Blueberry Maple Cupcakes

  • 1 cup butter, softened
  • 1 1/2 cups sugar
  • 3 eggs
  • 2 egg whites
  • 3 1/3 cup flour
  • 1 teaspoon baking soda
  • 1/2 teaspoon baking powder
  • 1 teaspoon salt
  • 1 tablespoon cinnamon
  • 1/2 teaspoon nutmeg
  • 1 cup sour cream
  • 1/3 cup milk
  • 1 teaspoon vanilla
  • 1 1/2 cups fresh blueberries

Maple Buttercream

  • 1/2 cup butter, softened
  • 8 ounces cream cheese, room temp
  • 2 teaspoons maple syrup
  • 4 cups powdered sugar
  • extra blueberries to decorate


  1. Preheat oven to 350 degrees and line muffin pans with liners (24).
  2. Using mixer fitted with a paddle attachment beat butter and sugar until fluffy.
  3. On low-speed add eggs and egg whites on beat until fully mixed in.
  4. In a medium bowl sift flour, baking soda, baking powder, salt, cinnamon, and nutmeg together. (Instead of sifting, you can run a whisk through the ingredients.
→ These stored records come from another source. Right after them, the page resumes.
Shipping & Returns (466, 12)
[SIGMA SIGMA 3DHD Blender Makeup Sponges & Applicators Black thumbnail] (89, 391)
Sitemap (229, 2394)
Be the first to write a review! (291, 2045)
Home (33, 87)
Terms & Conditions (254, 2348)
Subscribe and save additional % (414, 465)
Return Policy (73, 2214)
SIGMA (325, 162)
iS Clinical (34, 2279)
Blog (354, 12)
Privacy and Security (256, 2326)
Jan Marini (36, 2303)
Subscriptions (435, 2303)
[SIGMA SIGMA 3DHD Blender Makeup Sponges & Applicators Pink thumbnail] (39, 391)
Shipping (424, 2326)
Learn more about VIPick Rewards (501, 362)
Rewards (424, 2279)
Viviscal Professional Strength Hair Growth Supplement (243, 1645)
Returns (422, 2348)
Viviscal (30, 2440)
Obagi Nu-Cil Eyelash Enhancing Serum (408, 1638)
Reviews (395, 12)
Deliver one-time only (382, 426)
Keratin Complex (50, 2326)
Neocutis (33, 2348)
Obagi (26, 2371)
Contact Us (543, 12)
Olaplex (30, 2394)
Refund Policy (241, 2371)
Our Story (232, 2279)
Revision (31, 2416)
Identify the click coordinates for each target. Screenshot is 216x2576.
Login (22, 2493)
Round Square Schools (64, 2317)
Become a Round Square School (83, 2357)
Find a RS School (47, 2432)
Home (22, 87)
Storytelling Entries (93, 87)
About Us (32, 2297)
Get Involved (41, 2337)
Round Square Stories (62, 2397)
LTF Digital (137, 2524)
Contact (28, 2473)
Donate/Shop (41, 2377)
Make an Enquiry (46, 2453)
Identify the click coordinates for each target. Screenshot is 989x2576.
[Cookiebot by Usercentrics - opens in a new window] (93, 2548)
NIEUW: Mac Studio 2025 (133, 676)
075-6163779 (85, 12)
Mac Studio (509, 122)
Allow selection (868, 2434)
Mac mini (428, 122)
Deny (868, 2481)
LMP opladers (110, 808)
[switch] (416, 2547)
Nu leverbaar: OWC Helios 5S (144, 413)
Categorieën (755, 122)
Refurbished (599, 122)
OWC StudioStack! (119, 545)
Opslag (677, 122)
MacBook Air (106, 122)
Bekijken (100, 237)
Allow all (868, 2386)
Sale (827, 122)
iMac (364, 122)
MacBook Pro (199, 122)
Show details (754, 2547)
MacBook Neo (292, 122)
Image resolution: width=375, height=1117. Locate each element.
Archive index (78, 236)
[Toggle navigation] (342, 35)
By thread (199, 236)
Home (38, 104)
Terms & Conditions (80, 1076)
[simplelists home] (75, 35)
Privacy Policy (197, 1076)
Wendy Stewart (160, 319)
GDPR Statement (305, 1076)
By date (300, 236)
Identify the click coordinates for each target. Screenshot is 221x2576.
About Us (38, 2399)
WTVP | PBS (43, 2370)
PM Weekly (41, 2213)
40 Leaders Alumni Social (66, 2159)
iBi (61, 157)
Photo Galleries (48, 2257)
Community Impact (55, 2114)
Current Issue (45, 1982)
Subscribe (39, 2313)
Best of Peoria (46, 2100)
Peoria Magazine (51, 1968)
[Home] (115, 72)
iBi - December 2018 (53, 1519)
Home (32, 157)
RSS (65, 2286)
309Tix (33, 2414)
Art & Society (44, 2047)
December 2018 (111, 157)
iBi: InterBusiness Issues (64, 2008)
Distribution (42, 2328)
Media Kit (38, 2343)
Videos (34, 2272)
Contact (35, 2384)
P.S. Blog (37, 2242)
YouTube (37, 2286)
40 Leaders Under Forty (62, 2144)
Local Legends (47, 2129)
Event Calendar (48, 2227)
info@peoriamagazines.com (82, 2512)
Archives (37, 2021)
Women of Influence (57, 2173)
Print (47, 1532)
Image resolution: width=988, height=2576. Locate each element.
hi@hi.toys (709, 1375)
Essentially accomplishes the same thing- aeration and removal of clumps- without making a mess.)
  5. Mix sour cream, milk, and vanilla together.
  6. Add 1/3 of dry ingredients to mixer, then 1/2 of wet. Followed by another 1/3 of dry. Finish with remaining wet and dry ingredients. Careful not to overmix.
  7. Fold in blueberries and fill muffin liners 3/4 full, Bake 18-20 minutes or until very tops are fully cooked.

For the Buttercream

  1. Beat butter and cream cheese until fluffy. Add maple syrup and sugar and beat until smooth.
  2. Cool cupcakes before frosting. Use a pastry bag fitted with a large star and swirl around the outer part of cupcake and gradually come inwards with each swirl.
  3. Decorate with blueberries.

Yield: about 24

Recipe Adapted from Source: Your Cup of Cake

Because of the cream cheese, these should be stored in the refrigerator.